**** Provided data

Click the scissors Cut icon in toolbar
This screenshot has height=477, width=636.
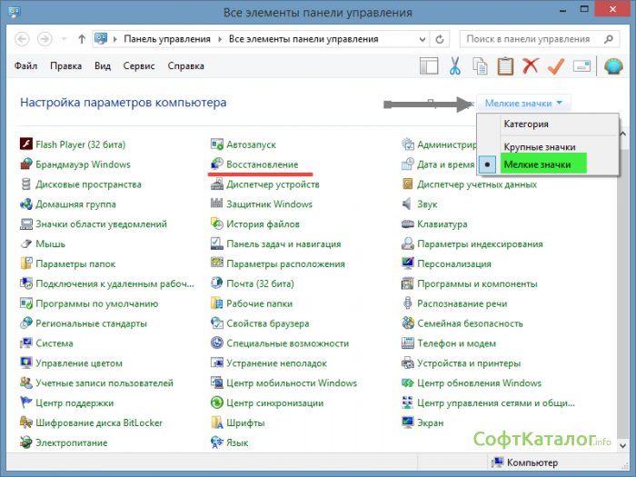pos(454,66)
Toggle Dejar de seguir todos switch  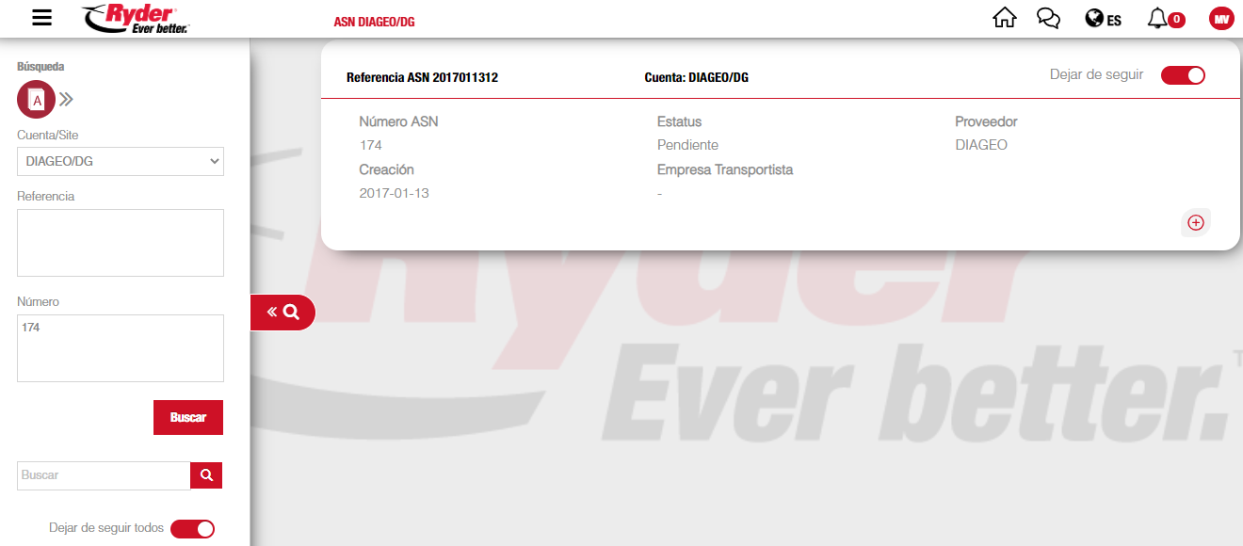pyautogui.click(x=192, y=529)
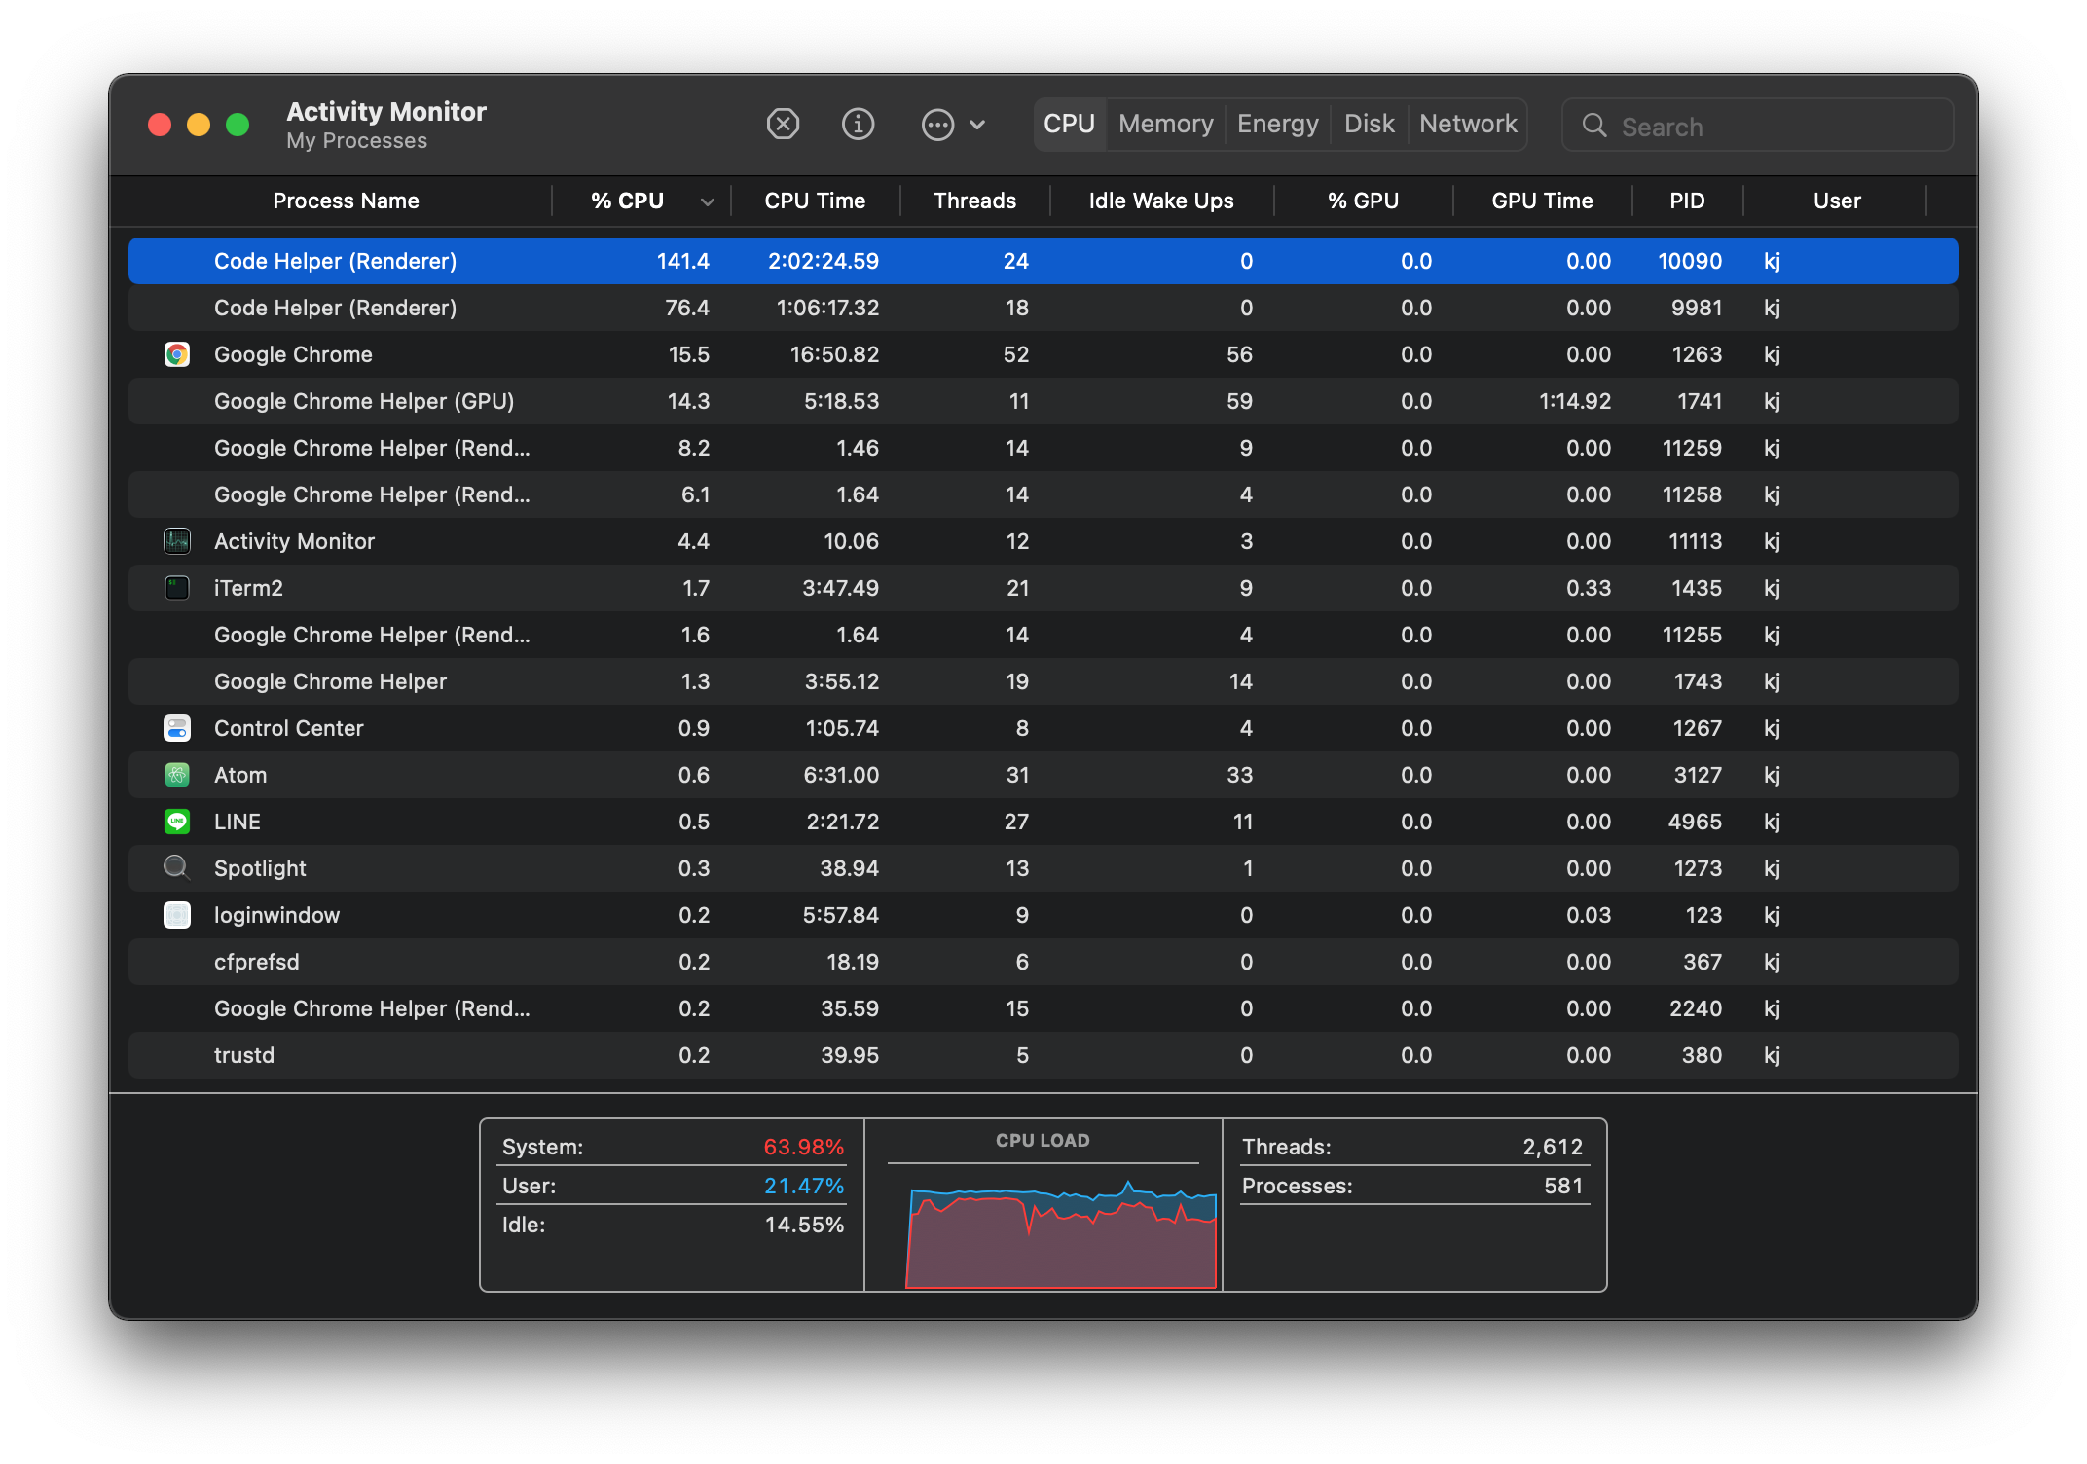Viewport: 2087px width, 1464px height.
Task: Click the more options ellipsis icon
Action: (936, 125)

********

Required work:
How many lines of the material above contain the string "icon"? Reply with the number only.

Problem solution:
2